The key principles of Nonviolent Communication are: to listen, to give feedback, to ask questions, to ask for help, to synchronize concepts just to avoid the “Tower of Babel” and to separate facts and your interpretations. And don’t use reproaches, pretensions in your speaking, but so-called “I-statements”.
It is important to separate the rational from the emotional. When you want to snap and say to your loved ones: “You don’t respect me because there is a pile of dirty dishes from yesterday” you need to stop for 3 seconds and analyze the situation. It is rational or factual that the dishes have not been washed since yesterday. But why do you react so emotionally to it? And the answer can be different: you are tired, something hurts, you are anxious, you have a lot of extra work. And when you separate the rational and emotional components, the next step according to Rosenberg is to learn to ask for help. “Could you wash the dishes, please?” “Let’s wash the dishes as we agreed, ok?” “Let’s talk about those dirty plates”. This method is like seasoning – a request and search for joint solutions.

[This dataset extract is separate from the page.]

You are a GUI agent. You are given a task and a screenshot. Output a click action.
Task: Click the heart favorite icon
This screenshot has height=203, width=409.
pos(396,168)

Don’t start with “you don’t love me, you don’t respect me”, talk about the problem, ask for help, tell what is important to you, and tell why it is important. Communication is the basis of relationships. Yes, this skill needs to be practiced, but it is not always as simple as it seems. But start separating facts and interpretations, it helps a lot in life. This is an important moment of soft, nonviolent communication with loved ones in times of aggression. I strongly advise you to be gentle with your loved ones and the other Ukrainians. Be strong with your beliefs and your way to victory, and be hard with the enemy.
I call it the avocado principle: to be soft on the outside and have a hard stone made of your faith and interests on the inside.
Empathy and stop-phrases
We often confuse empathy with compassion. Empathy is not only sympathy, it is its peak concentrated form. If you do not sympathize with someone, do not shame yourself that you are a bad person.
What is empathy? On the one hand, it is the body’s reaction to what is happening to other people in your environment. Both bad and good. Empathy is your facial expression when you realize that your friend has won 1 million hryvnias in the lottery. And on the other hand, it is also a skill, it can be developed, and it relates to your background and upbringing. Empathy has very cool synonyms: sensitivity, resonance, response, and consonance. It means you can be with a person in his problems and experiences, but not go into the phase of active actions, not to solve his problems. Empathy is active listening. And you should show that you hear the person close to you: do not interrupt him, try to hug or hold his hand, show your position, or ask about the situation. If you still want to help, you should not invent a bicycle, but ask the person HOW you can do it. And here the “magic” reveals – sometimes people need to be heard. They do not need to be rescued! So you keep your resources!
Stop phrases that are important to avoid
“I understand you”. It is impossible in reality, everyone has their own truly unique experience.
“You are lucky to be alive when the others are dead”. This is a devaluation of a person’s feelings, a comparison with other people.
“What if you had listened to me”, “Why didn’t you leave immediately”. It is an evaluation of the person’s actions
“Oh, poor you”, “I feel so sorry for you. This is how we drive a person into the position of a victim even more
Emphasize the positive and strong sides of the personality, and if you want to help, just ask how you can do it.
So, in summary, how to live happily with your relatives. It is essential to understand that aggression and a range of negative feelings towards family members are normal. Do not shame yourself for this, but convert energy into solving problems through communication. It is difficult to live with people but it is impossible to stay without them. That’s why we have to learn to win together.